Required work
Count the lines in the records below that contain the word "width", treating uppercase and lowercase as different. Reply with only the number.

Raw records
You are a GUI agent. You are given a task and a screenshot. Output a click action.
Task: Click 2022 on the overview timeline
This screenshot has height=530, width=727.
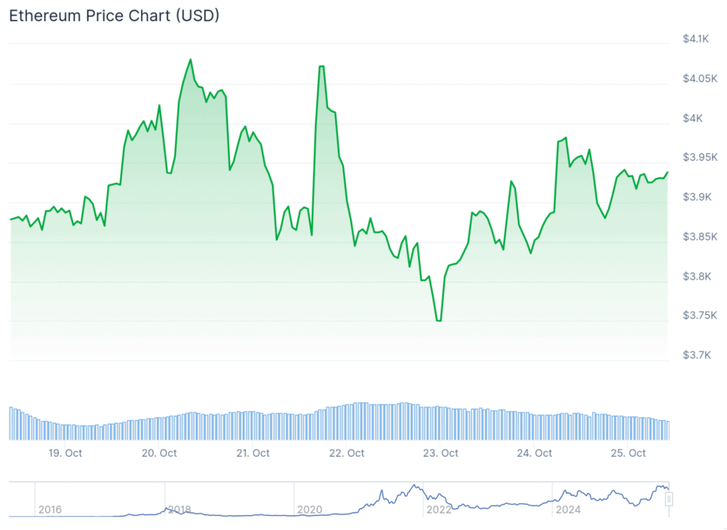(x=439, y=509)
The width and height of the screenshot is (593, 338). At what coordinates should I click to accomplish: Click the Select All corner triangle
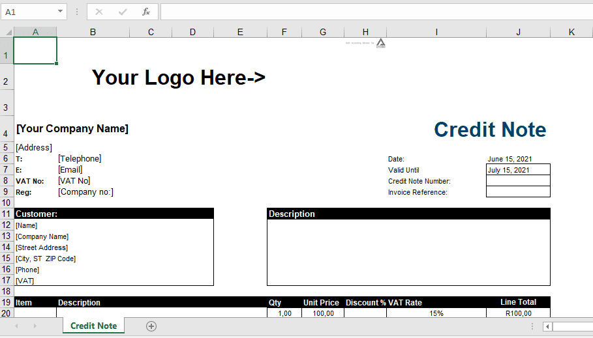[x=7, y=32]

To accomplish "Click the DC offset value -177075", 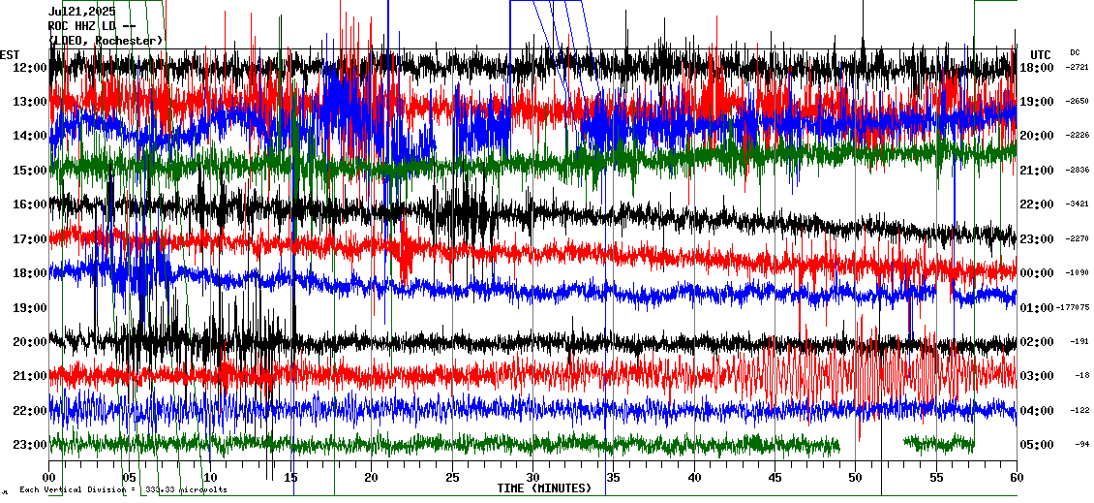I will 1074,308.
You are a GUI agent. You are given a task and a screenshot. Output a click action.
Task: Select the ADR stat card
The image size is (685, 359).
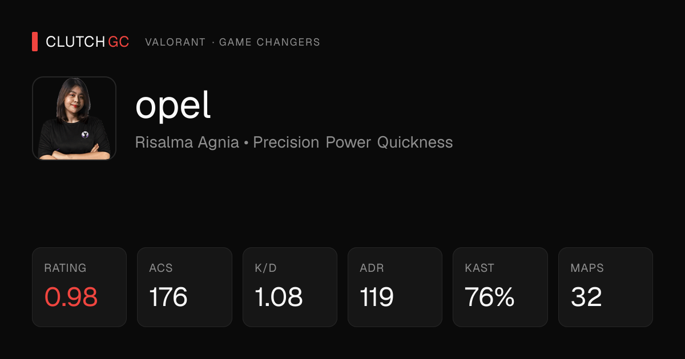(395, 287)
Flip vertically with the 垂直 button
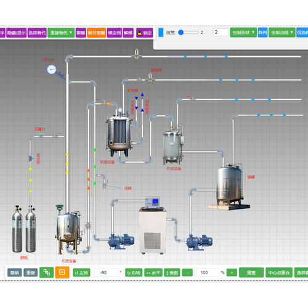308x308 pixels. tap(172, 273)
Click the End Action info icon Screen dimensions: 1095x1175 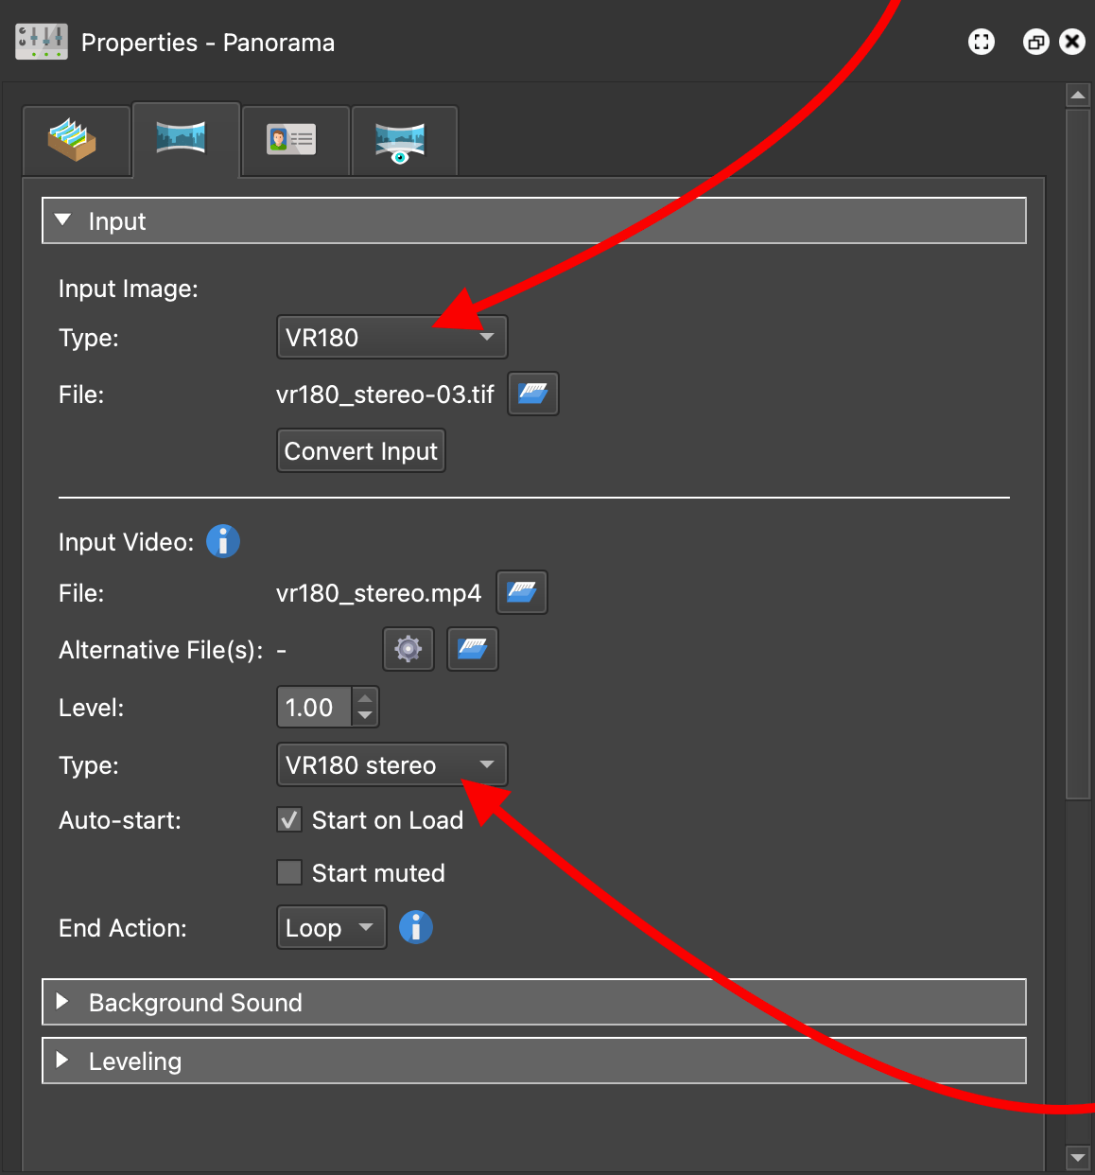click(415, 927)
==
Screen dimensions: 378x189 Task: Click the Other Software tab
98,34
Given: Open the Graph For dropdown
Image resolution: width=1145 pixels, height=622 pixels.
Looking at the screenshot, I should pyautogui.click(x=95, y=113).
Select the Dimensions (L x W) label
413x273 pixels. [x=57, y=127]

Correct result
3